I am just starting with pytorch, and following the MNist CNN example code I found. The test method looks like this:
def test(args, model, device, test_loader):
model.eval()
test_loss = 0
correct = 0
with torch.no_grad():
for data, target in test_loader:
data, target = data.to(device), target.to(device)
output = model(data)
test_loss += F.nll_loss(output, target, reduction='sum').item() # sum up batch loss
pred = output.argmax(dim=1, keepdim=True) # get the index of the max log-probability
correct += pred.eq(target.view_as(pred)).sum().item()
And so I wanted to display the wrong results. After some stumbling through documentation, I arrived with this solution:
z = torch.zeros_like(pred)
o = torch.ones_like(pred)
ne = pred.ne(target.view_as(pred))
w = torch.where(pred.ne(target.view_as(pred)), o, z)
wrong = torch.nonzero(w).squeeze()[:,0]
wrongdata = torch.index_select(data, 0, wrong)
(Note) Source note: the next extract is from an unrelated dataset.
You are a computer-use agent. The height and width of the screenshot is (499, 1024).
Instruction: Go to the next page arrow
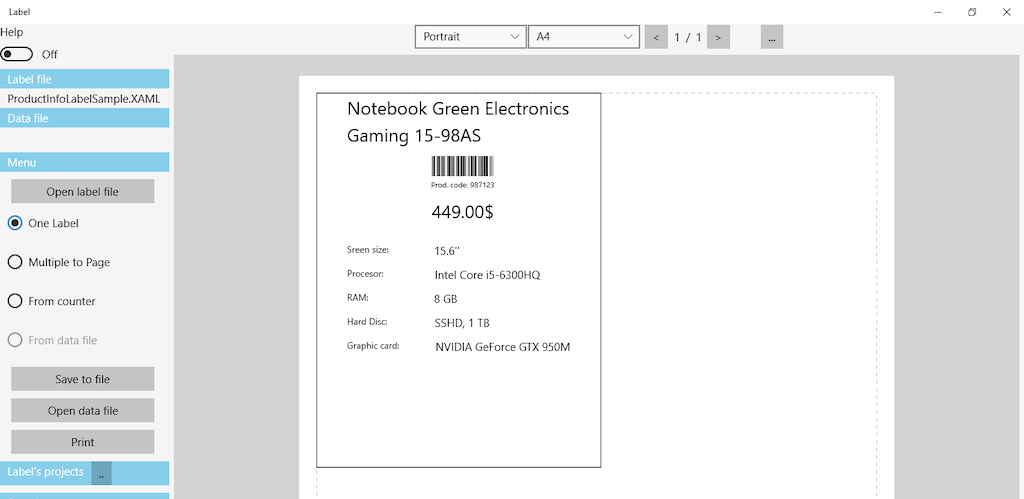718,37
plt.figure(figsize=(15,15))
plt.subplot(1,2,1)
plt.axis("off")
plt.title("Real Images")
deviceData = wrongdata.to(device)[:64]
plt.imshow(np.transpose(vutils.make_grid(deviceData, padding=5, normalize=True).cpu(),(1,2,0)))
plt.show()
I think that getting all that data could be done more elegantly/simply, but I am not sure how. Could someone help me out?